━━━━━ ENTRIES SHOWN ━━━━━
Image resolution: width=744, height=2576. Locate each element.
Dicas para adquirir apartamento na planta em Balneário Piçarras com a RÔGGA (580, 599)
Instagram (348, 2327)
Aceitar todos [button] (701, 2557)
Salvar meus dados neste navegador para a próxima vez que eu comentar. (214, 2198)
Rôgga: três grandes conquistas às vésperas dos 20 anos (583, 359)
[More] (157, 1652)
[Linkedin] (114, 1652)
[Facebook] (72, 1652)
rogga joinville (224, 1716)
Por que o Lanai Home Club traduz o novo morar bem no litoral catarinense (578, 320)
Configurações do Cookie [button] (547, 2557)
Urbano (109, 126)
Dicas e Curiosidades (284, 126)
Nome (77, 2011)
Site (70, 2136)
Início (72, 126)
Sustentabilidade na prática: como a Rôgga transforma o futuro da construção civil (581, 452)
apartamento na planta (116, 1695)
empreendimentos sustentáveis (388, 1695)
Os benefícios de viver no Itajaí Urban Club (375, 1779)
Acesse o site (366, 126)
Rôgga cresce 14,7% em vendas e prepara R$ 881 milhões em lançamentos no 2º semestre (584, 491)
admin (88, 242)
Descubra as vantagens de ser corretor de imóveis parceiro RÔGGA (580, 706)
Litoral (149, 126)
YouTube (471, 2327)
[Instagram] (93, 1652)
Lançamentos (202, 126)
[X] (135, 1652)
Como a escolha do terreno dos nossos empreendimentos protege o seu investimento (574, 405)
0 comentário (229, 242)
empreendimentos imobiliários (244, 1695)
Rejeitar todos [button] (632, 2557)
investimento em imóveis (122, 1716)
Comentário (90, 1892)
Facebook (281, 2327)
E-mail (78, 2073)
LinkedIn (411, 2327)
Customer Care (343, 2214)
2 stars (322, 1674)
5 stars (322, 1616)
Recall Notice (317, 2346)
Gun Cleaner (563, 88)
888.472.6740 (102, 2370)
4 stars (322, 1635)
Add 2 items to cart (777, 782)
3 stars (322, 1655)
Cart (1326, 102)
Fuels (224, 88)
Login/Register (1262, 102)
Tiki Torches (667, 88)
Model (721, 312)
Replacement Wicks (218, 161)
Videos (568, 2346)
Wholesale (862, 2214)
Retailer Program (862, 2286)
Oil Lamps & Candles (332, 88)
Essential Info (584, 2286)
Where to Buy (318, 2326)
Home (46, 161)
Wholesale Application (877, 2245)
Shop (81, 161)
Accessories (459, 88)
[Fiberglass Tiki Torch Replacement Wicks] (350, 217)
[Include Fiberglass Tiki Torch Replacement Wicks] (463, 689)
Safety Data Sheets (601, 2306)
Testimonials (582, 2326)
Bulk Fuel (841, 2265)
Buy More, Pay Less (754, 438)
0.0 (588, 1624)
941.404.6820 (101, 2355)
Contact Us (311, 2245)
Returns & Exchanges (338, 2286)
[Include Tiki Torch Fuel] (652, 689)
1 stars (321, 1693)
━━━━━
Exactly as they appear above, transcribe the records in full.

### [RESPONSE AREA]
Image resolution: width=744, height=2576. Locate each element.
Dicas para adquirir apartamento na planta em Balneário Piçarras com a RÔGGA (580, 599)
Instagram (348, 2327)
Aceitar todos [button] (701, 2557)
Salvar meus dados neste navegador para a próxima vez que eu comentar. (214, 2198)
Rôgga: três grandes conquistas às vésperas dos 20 anos (583, 359)
[More] (157, 1652)
[Linkedin] (114, 1652)
[Facebook] (72, 1652)
rogga joinville (224, 1716)
Por que o Lanai Home Club traduz o novo morar bem no litoral catarinense (578, 320)
Configurações do Cookie [button] (547, 2557)
Urbano (109, 126)
Dicas e Curiosidades (284, 126)
Nome (77, 2011)
Site (70, 2136)
Início (72, 126)
Sustentabilidade na prática: como a Rôgga transforma o futuro da construção civil (581, 452)
apartamento na planta (116, 1695)
empreendimentos sustentáveis (388, 1695)
Os benefícios de viver no Itajaí Urban Club (375, 1779)
Acesse o site (366, 126)
Rôgga cresce 14,7% em vendas e prepara R$ 881 milhões em lançamentos no 2º semestre (584, 491)
admin (88, 242)
Descubra as vantagens de ser corretor de imóveis parceiro RÔGGA (580, 706)
Litoral (149, 126)
YouTube (471, 2327)
[Instagram] (93, 1652)
Lançamentos (202, 126)
[X] (135, 1652)
Como a escolha do terreno dos nossos empreendimentos protege o seu investimento (574, 405)
0 comentário (229, 242)
empreendimentos imobiliários (244, 1695)
Rejeitar todos [button] (632, 2557)
investimento em imóveis (122, 1716)
Comentário (90, 1892)
Facebook (281, 2327)
E-mail (78, 2073)
LinkedIn (411, 2327)
Customer Care (343, 2214)
2 stars (322, 1674)
5 stars (322, 1616)
Recall Notice (317, 2346)
Gun Cleaner (563, 88)
888.472.6740 (102, 2370)
4 stars (322, 1635)
Add 2 items to cart (777, 782)
3 stars (322, 1655)
Cart (1326, 102)
Fuels (224, 88)
Login/Register (1262, 102)
Tiki Torches (667, 88)
Model (721, 312)
Replacement Wicks (218, 161)
Videos (568, 2346)
Wholesale (862, 2214)
Retailer Program (862, 2286)
Oil Lamps & Candles (332, 88)
Essential Info (584, 2286)
Where to Buy (318, 2326)
Home (46, 161)
Wholesale Application (877, 2245)
Shop (81, 161)
Accessories (459, 88)
[Fiberglass Tiki Torch Replacement Wicks] (350, 217)
[Include Fiberglass Tiki Torch Replacement Wicks] (463, 689)
Safety Data Sheets (601, 2306)
Testimonials (582, 2326)
Bulk Fuel (841, 2265)
Buy More, Pay Less (754, 438)
0.0 (588, 1624)
941.404.6820 (101, 2355)
Contact Us (311, 2245)
Returns & Exchanges (338, 2286)
[Include Tiki Torch Fuel] (652, 689)
1 stars (321, 1693)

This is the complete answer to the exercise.